Conclusion
In this study, we discovered that in V. cholerae , Cry1, which is
known for repairing DNA damage caused by blue light, can also be
activated by signals from the host-derived nitric oxide. The
physiological significance of this regulation is proposed in the
following working model (Fig. 6). V. cholerae manifests itself
through two distinct lifestyles: one entails the colonization of a host
organism, while the other involves its habitation within aquatic
ecosystems. During the course of infection, the host’s production of
reactive nitrogen species (RNS) orchestrates a modification of the ChrR
protein, prompting its dissociation from RpoE. This leads to the
activation of RpoE, which in turn triggers the transcriptional
upregulation of cry1 . Upon exiting from the host environments,V. cholerae exhibits enhanced resilience within aquatic habitats,
where encounters with blue light and an array of reactive oxygen species
are prevalent.
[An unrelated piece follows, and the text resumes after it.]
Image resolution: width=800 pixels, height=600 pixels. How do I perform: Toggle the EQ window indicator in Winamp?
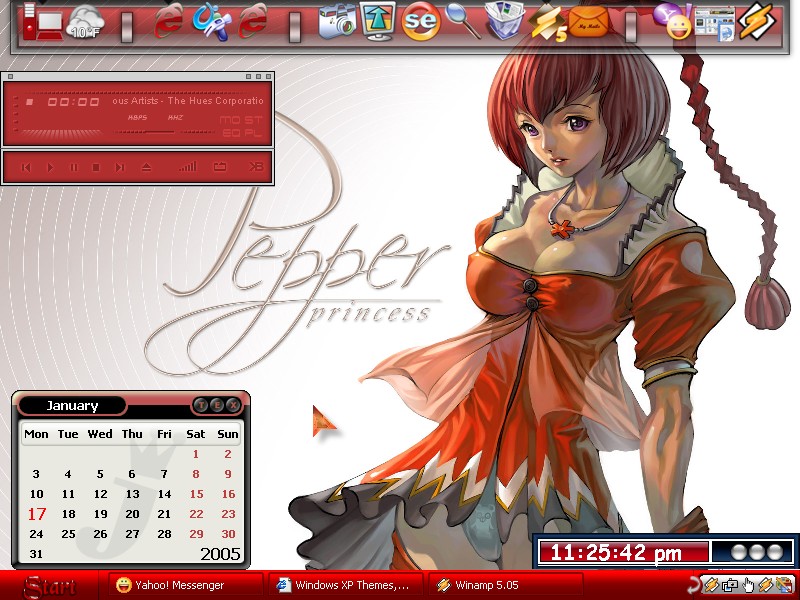[231, 133]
This heightened resilience is attributed to the
preinduction of Cry1 facilitated by the earlier exposure to host-derived
signals. This adaptive mechanism bestows V. cholerae with an
amplified fitness advantage, bolstering its adaptability and success
within aquatic environments. The multifaceted interplay of these
regulatory processes underscores the dynamic strategies employed byV. cholerae to thrive under diverse conditions.